The lone voice of reason at the time was CEI’s Jonathan Tolman, who warmed members of Congress that the FQPA would not make pesticide regulations more rational, but instead would make them even more stringent. In fact, the FQPA requires that pesticide regulations have to assure “reasonable certainty of no harm.” After passage of the law, Tolman explained in a September 18, 1996, letter to the editor of The Wall Street Journal:
The problem comes in interpreting the phrase “no harm.” On their face, those words mean “zero harm,” a short step from “zero risk.” If the agency were ever forced to interpret the statute literally, it would have to set tolerances for all pesticides at zero. Given the proclivity of environmental groups to sue the EPA and advance their agendas, the chances are very good that sooner or later a judge will be deciding that very issue.

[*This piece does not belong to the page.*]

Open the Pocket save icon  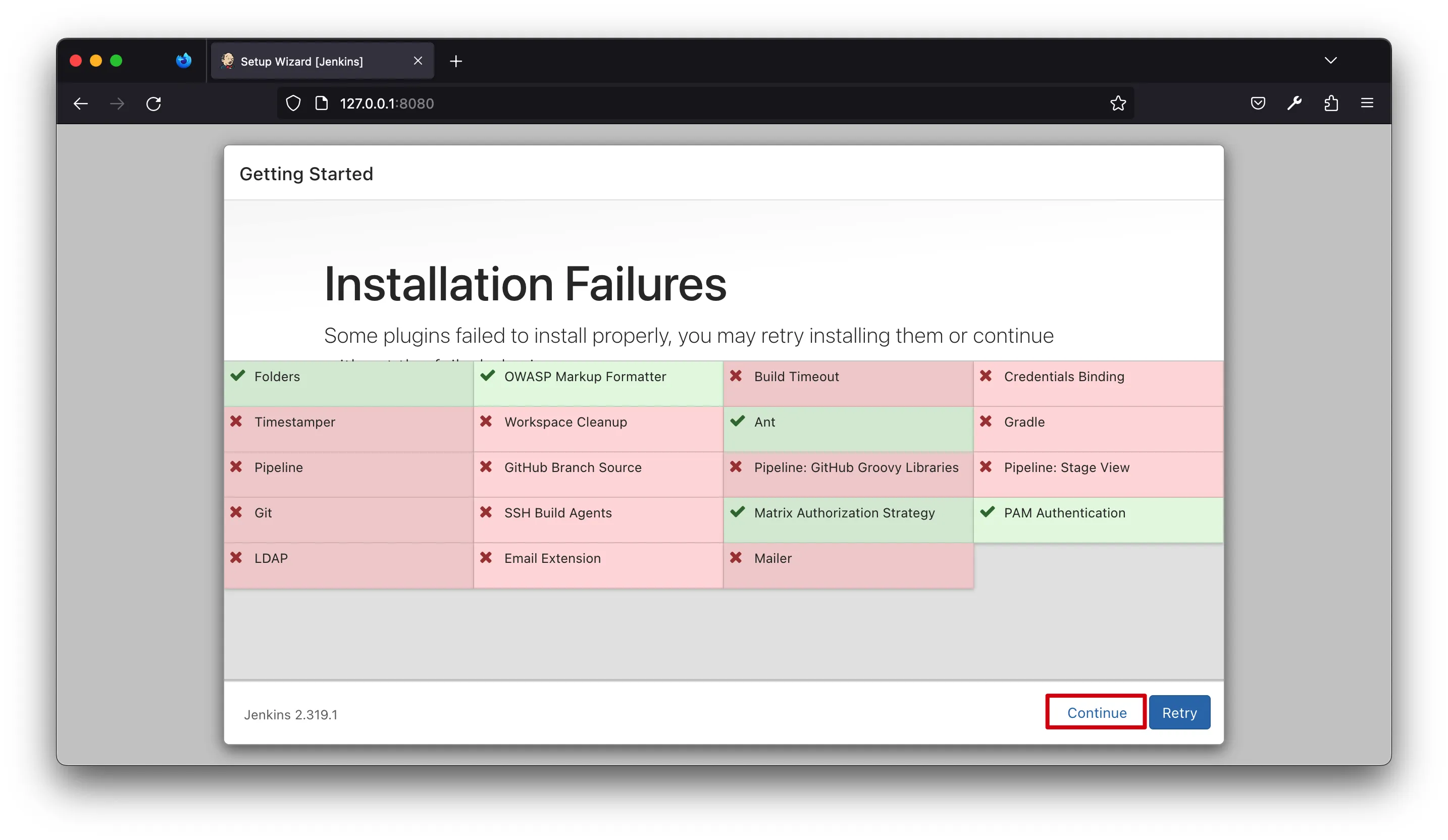[1258, 103]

And if the Food Quality Protection Act were interpreted literally, the law would tighten, just as environmental lawsuits forced the EPA to enforce the Delaney Clause ever more rigorously.
In an October 7, 1996, letter to The Wall Street Journal, Albert Meyerhoff of the Natural Resources Defense Council confirmed that Tolman was correct. Environmental activists supported the law because they knew it would in fact be more stringent than the old law.

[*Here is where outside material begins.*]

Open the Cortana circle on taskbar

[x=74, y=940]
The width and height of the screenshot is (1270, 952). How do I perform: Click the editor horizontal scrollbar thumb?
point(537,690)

Among bill supporters who actually understood the legislation was Lynn Goldman, then the Assistant Administrator for the EPA Office of Prevention, Pesticides, and Toxic Substances. She and her environmental allies—among them the Natural Resources Defense Council—helped make sure the law would set very stringent standards—standards far different from what the bill cosponsors thought they were setting. “Lynn Goldman had already been part of one political miracle: She had helped pass a Democratic administration’s bill intended to keep children safe from pesticides. And she had done it in a Republican Congress known for its anti-environmental legislation,” observed one reporter.

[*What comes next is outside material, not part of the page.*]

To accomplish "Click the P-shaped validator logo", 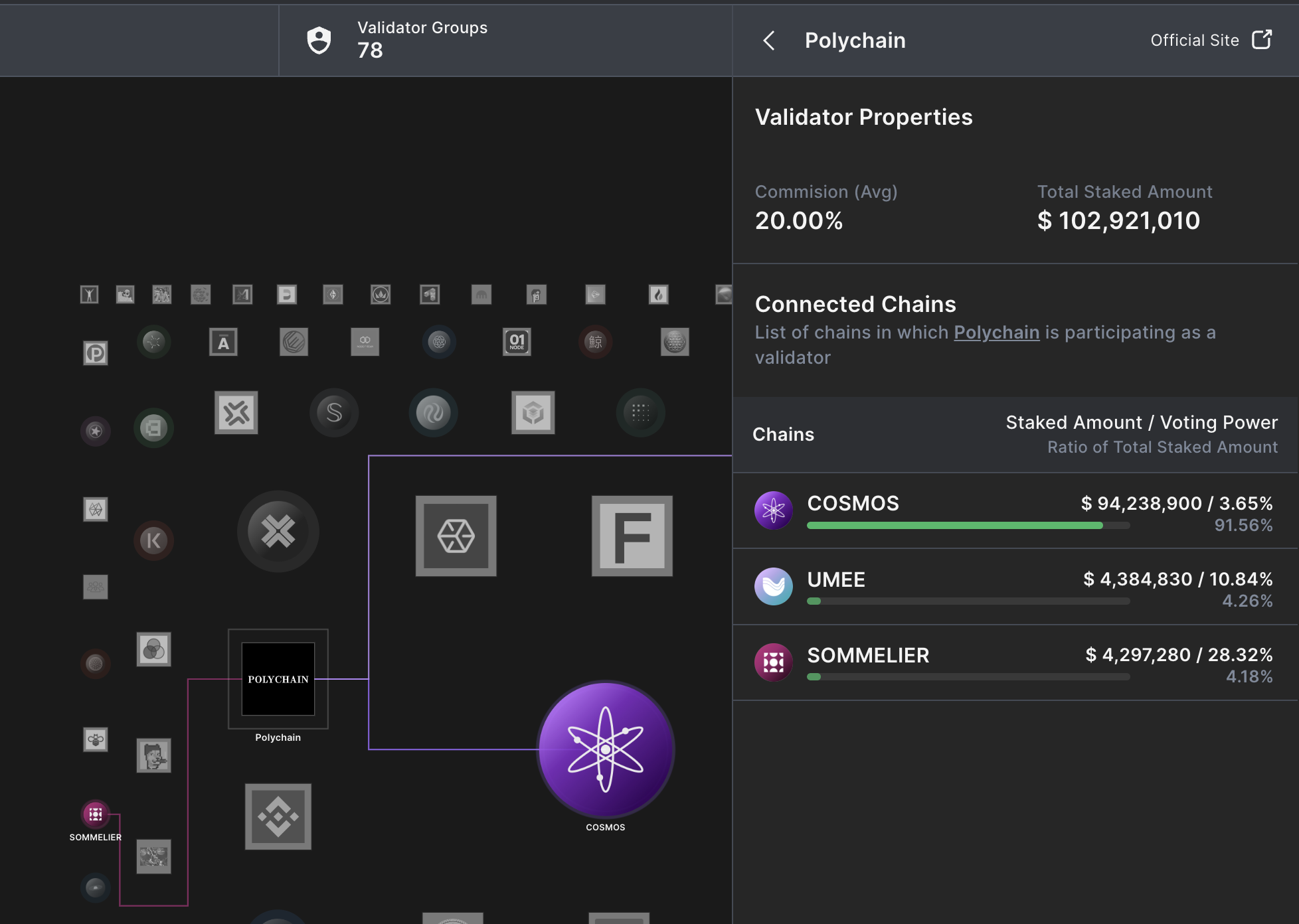I will pyautogui.click(x=96, y=353).
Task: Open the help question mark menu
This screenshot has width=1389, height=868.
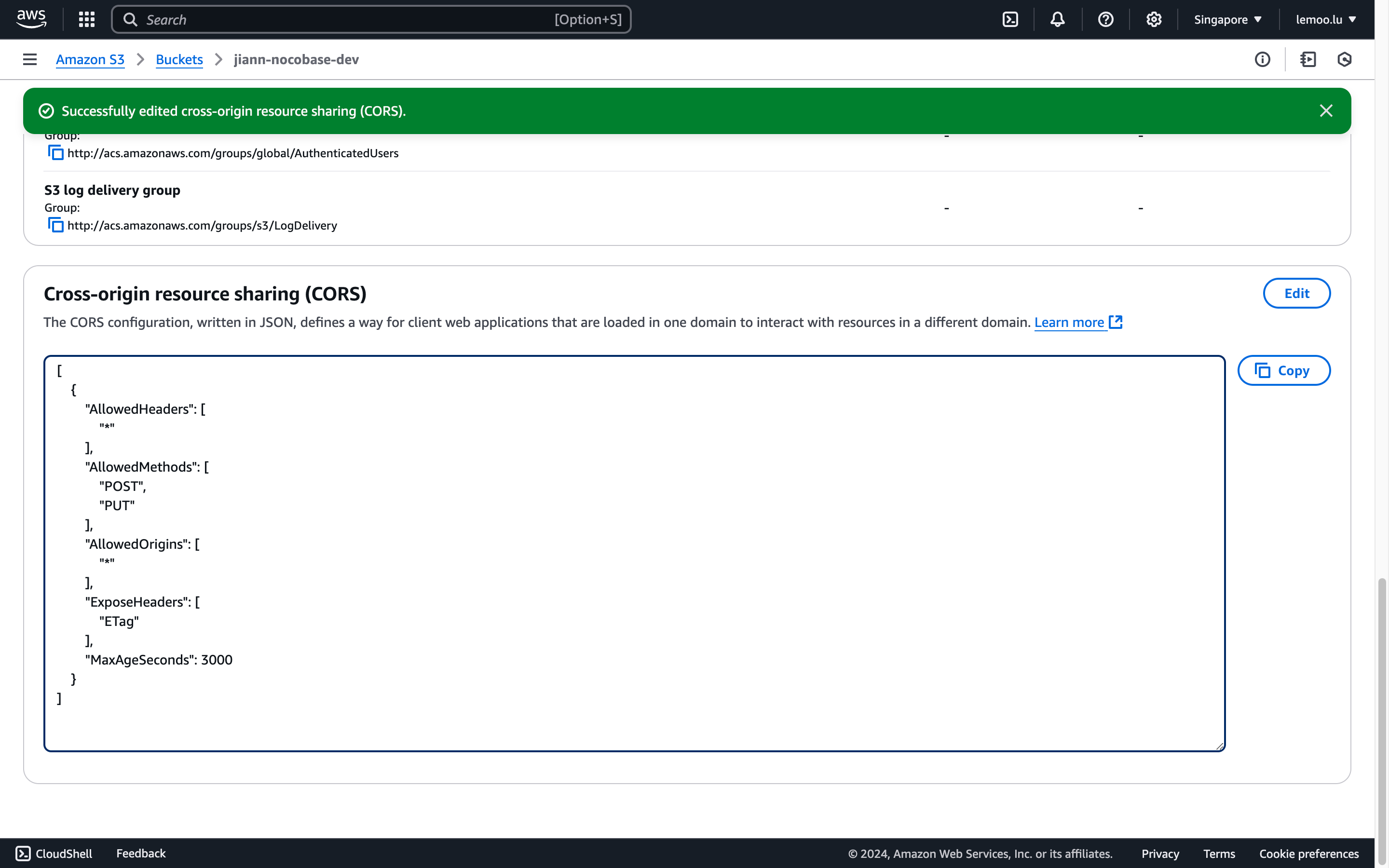Action: [x=1105, y=19]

Members of Congress and the agricultural groups had indeed voted for the opposite of what they desired. In a detailed study of the new law, University of Texas Professor Frank Cross explained: “Pesticide residues in food have been overregulated and will continue to be overregulated. The FQPA may well exacerbate the overregulation.” Cross details how the law will likely lead to continued elimination of products necessary to produce an affordable food supply and how that will imperil public health. Indeed, many products have been banned and there are fewer and fewer options for addressing serious pest-related problems.
After passage of the law, the debate shifted suddenly to “implementation problems,” with lawmakers blaming EPA for not implementing the law the way they thought it would be implemented. Few would admit that implementation problems stemmed from the way the law itself was drafted.
In an article titled “Wake-Up Call” in California Farmer (September 1996), one observer commented:
Now a dose of reality as compared to what you have read about the relaxation of regulatory pressure on pesticides as a result of the “great compromise.” No, you may not gain peace of mind when discovering that the new standard is stricter than Delaney, at least the way EPA and FDA was interpreting it. As our article on page 16 says, Delaney was interpreted as posing a one in a million chance of additional cancer cases from all crop uses of a pesticide. The new, tougher standard—“a reasonable certainty of no harm to sensitive populations”—applies to all pesticides, not only cancer-causing ones. Our article notes one expert’s early estimate that about two-thirds of existing pesticide tolerances on the books will be affected.
As with the FQPA, many members of Congress are supporting TSCA reform because the think it can curb regulation (at least at the state level). I wish I could be so optimistic.